De Revisor
Een jonge ambitieuze ambtenaar, die door geldgebrek in een afgelegen provinciestadje strandt, wordt met open armen ontvangen en in de watten gelegd door de locale functionarissen. Zij verwachtten immers bezoek van een revisor die van regeringswege de financies zou komen controleren, en komen tot het besluit dat hij de functionaris moet zijn, incognito. Zelf levend van steekpenningen, overladen ze de revisor met geld en geschenken, in de hoop dat hij hun foutjes door de vingers wil zien.
In een orgie van lachwekkende episodes legt Gogol de angsten en de corruptie van deze provincialen bloot. Eén voor één zien we ze verschijnen: het timide schoolhoofd, de luie rechter, de snuffelende postmeester, de onwetende districtsgeneesheer, de domme maar brutale politiechef, en vele anderen. In De Revisor defileren de kleine kanten van onze samenleving.
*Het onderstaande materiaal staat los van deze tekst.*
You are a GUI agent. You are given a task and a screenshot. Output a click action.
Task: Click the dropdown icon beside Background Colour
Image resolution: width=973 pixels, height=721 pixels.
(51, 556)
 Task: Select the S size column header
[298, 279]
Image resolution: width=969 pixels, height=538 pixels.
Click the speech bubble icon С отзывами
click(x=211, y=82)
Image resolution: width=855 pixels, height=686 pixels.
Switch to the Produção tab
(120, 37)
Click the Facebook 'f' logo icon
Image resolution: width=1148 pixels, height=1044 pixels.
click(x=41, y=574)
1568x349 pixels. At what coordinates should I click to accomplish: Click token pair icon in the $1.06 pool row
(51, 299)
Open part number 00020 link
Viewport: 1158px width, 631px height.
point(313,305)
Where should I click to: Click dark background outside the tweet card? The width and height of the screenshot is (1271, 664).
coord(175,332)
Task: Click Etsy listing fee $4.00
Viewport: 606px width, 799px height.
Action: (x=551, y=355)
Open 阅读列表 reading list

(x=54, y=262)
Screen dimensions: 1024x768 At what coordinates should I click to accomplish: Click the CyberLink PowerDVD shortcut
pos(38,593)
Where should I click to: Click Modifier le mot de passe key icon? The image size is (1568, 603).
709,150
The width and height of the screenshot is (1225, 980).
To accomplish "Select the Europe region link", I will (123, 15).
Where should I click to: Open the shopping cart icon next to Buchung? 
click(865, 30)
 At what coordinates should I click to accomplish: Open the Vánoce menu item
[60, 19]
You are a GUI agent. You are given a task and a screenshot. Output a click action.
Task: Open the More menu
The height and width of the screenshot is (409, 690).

Gogol bekijkt de mensen als door een microscoop, dissecteert ze en toont hoe paradoksaal, paranoïide en onberekenbaar ze zijn. Toch klinkt doorheen de bittere satire ook sympathie. De personages zijn gekken en schelmen, maar het blijven onze medemensen.
Geef de spiegel de schuld niet, als je een scheve smoel ziet, gaf Gogol De Revisor als motto mee.